------ DATA EXTRACT ------

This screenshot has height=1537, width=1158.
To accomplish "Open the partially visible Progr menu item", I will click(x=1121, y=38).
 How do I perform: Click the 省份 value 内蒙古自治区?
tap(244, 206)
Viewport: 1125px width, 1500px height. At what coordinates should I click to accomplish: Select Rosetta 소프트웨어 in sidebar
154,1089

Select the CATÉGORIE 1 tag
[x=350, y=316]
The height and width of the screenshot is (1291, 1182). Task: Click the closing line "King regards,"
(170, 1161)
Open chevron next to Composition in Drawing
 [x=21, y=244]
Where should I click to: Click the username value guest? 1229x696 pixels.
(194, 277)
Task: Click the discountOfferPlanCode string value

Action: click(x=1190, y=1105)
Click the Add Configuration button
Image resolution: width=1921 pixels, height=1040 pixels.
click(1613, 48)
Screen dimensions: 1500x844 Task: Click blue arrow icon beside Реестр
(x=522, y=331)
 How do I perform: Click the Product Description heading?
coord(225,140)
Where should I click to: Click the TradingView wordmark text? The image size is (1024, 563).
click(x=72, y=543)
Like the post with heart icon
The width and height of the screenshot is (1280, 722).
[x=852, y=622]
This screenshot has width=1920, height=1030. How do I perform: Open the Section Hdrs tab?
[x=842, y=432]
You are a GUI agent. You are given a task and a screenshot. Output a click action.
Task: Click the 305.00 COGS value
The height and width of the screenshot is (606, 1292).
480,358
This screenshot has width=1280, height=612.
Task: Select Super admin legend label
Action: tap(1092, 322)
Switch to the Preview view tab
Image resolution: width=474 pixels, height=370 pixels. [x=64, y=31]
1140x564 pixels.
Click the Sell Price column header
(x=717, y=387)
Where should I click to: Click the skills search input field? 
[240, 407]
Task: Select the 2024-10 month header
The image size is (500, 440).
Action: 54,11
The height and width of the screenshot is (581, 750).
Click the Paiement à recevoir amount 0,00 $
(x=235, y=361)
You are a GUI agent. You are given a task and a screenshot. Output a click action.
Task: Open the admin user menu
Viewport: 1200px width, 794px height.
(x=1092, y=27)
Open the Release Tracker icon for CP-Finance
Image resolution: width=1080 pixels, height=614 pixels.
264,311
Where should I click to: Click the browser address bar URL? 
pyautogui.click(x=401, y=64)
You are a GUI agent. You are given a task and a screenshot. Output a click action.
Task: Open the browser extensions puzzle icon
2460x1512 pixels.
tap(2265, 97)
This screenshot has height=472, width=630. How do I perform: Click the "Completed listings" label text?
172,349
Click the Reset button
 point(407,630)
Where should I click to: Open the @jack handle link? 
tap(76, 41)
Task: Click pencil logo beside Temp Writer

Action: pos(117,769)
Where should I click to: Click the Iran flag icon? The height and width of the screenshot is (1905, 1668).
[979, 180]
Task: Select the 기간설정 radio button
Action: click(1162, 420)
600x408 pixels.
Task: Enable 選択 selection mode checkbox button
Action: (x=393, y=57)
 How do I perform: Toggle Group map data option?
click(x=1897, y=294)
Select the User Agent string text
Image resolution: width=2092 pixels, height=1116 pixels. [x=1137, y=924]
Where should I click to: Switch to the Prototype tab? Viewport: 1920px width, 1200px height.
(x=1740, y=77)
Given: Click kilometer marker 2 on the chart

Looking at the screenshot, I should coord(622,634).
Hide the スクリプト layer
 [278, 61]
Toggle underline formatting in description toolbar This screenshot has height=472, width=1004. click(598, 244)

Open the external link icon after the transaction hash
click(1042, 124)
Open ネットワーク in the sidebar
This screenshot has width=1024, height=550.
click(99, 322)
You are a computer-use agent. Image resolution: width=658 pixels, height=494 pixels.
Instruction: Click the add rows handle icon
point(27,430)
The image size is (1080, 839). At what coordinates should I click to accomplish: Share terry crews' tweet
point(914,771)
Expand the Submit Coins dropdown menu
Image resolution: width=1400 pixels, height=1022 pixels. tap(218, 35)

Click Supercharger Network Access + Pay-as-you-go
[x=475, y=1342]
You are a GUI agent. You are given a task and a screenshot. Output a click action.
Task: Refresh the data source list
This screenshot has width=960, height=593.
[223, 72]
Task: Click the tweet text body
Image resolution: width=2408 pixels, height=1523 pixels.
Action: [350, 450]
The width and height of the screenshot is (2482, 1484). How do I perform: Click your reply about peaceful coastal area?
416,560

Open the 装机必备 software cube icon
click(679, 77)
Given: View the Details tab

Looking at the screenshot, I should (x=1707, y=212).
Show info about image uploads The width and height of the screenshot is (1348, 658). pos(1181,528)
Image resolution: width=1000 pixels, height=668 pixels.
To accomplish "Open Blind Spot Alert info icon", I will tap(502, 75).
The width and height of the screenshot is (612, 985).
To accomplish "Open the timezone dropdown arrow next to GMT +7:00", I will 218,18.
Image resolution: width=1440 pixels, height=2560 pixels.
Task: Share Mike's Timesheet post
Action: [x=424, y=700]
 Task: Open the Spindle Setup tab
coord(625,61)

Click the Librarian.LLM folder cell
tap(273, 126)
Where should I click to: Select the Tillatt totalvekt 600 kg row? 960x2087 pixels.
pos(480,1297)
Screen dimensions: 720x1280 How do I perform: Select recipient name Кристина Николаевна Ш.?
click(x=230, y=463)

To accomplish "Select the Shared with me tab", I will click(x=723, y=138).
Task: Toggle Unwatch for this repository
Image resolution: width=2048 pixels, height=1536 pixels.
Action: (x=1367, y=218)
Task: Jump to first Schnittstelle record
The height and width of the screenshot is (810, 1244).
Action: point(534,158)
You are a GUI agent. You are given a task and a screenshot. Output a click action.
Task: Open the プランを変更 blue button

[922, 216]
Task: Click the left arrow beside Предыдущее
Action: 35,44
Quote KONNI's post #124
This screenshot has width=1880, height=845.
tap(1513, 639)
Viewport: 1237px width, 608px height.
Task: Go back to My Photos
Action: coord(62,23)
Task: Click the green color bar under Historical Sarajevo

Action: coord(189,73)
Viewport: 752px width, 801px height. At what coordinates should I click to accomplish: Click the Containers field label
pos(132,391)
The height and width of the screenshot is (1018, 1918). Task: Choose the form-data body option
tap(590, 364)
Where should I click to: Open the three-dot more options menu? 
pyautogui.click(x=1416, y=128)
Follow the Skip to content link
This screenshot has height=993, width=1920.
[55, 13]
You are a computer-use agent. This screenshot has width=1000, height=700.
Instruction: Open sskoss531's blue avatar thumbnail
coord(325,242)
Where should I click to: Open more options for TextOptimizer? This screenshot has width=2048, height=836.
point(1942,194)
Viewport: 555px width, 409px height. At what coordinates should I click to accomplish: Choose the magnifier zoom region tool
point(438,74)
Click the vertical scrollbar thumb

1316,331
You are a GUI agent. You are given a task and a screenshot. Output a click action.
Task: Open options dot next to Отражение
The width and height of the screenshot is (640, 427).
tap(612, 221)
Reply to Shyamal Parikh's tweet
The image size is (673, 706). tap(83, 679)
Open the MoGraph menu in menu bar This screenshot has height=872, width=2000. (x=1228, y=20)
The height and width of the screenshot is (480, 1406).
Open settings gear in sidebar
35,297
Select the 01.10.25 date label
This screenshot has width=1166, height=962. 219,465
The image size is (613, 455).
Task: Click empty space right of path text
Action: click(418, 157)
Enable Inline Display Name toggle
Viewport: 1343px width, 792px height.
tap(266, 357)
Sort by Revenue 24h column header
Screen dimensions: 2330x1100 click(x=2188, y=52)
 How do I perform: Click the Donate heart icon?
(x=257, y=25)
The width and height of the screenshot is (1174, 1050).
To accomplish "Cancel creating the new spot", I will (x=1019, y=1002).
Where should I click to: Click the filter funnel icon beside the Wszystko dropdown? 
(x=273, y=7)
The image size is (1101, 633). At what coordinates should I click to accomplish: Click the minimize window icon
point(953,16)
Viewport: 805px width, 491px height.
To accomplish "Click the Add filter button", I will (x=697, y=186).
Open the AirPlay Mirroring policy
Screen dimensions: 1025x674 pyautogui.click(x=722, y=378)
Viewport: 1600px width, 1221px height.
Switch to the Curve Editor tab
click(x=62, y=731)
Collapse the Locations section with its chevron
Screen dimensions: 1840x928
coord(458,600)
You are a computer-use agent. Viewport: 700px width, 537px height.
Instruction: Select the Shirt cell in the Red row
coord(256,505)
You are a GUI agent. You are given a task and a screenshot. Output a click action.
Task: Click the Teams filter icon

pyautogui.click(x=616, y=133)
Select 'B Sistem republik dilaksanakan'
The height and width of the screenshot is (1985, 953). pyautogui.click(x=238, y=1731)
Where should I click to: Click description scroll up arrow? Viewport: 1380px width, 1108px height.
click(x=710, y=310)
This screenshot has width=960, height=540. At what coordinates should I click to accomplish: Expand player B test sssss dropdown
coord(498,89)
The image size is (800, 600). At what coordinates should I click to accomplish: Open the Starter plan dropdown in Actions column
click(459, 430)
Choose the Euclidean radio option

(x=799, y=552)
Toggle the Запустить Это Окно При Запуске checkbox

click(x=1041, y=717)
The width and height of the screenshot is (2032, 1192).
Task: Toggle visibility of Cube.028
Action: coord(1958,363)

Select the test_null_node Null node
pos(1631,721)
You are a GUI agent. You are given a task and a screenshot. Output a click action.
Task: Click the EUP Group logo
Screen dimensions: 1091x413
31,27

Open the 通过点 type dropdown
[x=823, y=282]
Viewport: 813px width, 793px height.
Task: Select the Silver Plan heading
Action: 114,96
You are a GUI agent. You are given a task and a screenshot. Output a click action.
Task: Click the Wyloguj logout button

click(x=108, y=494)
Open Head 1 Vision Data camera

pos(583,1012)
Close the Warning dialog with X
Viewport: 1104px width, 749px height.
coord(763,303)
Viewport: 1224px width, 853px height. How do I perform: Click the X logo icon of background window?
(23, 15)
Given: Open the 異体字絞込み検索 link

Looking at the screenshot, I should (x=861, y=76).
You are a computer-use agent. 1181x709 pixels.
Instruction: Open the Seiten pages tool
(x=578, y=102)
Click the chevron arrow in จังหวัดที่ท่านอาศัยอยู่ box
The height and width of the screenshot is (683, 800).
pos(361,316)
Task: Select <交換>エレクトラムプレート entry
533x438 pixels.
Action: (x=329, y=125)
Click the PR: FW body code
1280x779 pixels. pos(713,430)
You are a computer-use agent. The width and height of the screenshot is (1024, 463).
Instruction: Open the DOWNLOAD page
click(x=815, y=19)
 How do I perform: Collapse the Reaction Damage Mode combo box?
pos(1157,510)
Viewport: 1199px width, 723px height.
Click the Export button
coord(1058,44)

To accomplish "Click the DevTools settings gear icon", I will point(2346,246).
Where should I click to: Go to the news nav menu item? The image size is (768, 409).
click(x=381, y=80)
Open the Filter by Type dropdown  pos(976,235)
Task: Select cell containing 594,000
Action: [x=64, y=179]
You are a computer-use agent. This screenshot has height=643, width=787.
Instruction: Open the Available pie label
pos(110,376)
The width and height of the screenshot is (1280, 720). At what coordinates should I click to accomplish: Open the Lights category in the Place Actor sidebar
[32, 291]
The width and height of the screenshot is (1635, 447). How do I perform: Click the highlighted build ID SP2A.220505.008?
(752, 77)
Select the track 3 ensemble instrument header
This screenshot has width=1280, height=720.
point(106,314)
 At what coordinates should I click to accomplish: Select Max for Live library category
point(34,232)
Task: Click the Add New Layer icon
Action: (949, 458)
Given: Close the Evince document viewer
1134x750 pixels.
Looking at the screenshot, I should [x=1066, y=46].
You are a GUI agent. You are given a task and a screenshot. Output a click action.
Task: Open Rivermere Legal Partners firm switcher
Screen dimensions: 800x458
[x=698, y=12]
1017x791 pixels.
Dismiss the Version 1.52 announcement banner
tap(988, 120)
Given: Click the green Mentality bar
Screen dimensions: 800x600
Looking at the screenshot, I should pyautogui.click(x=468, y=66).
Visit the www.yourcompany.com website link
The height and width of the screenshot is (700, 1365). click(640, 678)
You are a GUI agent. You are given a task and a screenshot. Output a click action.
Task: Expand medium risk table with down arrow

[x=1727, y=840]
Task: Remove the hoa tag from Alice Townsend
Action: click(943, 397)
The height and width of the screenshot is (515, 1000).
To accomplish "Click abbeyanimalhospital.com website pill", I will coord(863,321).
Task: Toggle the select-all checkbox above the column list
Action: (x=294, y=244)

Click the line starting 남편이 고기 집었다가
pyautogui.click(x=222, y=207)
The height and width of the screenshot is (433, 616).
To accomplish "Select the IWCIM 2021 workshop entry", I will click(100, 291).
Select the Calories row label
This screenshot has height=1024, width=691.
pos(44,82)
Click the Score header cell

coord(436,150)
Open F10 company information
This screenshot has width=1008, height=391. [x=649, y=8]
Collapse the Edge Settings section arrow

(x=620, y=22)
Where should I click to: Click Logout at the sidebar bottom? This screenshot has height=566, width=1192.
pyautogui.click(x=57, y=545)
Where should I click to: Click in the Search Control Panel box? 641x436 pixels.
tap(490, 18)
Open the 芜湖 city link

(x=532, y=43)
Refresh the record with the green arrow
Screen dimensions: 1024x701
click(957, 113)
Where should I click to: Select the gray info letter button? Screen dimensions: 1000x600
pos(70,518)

------

→ **REQUIREMENTS**: Retype the rows from the line with "Task: Click the tweet text body" to the line with "tap(273, 126)", with both of those lines included.

→ **WORKED ANSWER**:
Task: Click the tweet text body
Image resolution: width=2408 pixels, height=1523 pixels.
Action: [350, 450]
The width and height of the screenshot is (2482, 1484). How do I perform: Click your reply about peaceful coastal area?
416,560

Open the 装机必备 software cube icon
click(679, 77)
Given: View the Details tab

Looking at the screenshot, I should (x=1707, y=212).
Show info about image uploads The width and height of the screenshot is (1348, 658). pos(1181,528)
Image resolution: width=1000 pixels, height=668 pixels.
To accomplish "Open Blind Spot Alert info icon", I will tap(502, 75).
The width and height of the screenshot is (612, 985).
To accomplish "Open the timezone dropdown arrow next to GMT +7:00", I will 218,18.
Image resolution: width=1440 pixels, height=2560 pixels.
Task: Share Mike's Timesheet post
Action: [x=424, y=700]
 Task: Open the Spindle Setup tab
coord(625,61)

Click the Librarian.LLM folder cell
tap(273, 126)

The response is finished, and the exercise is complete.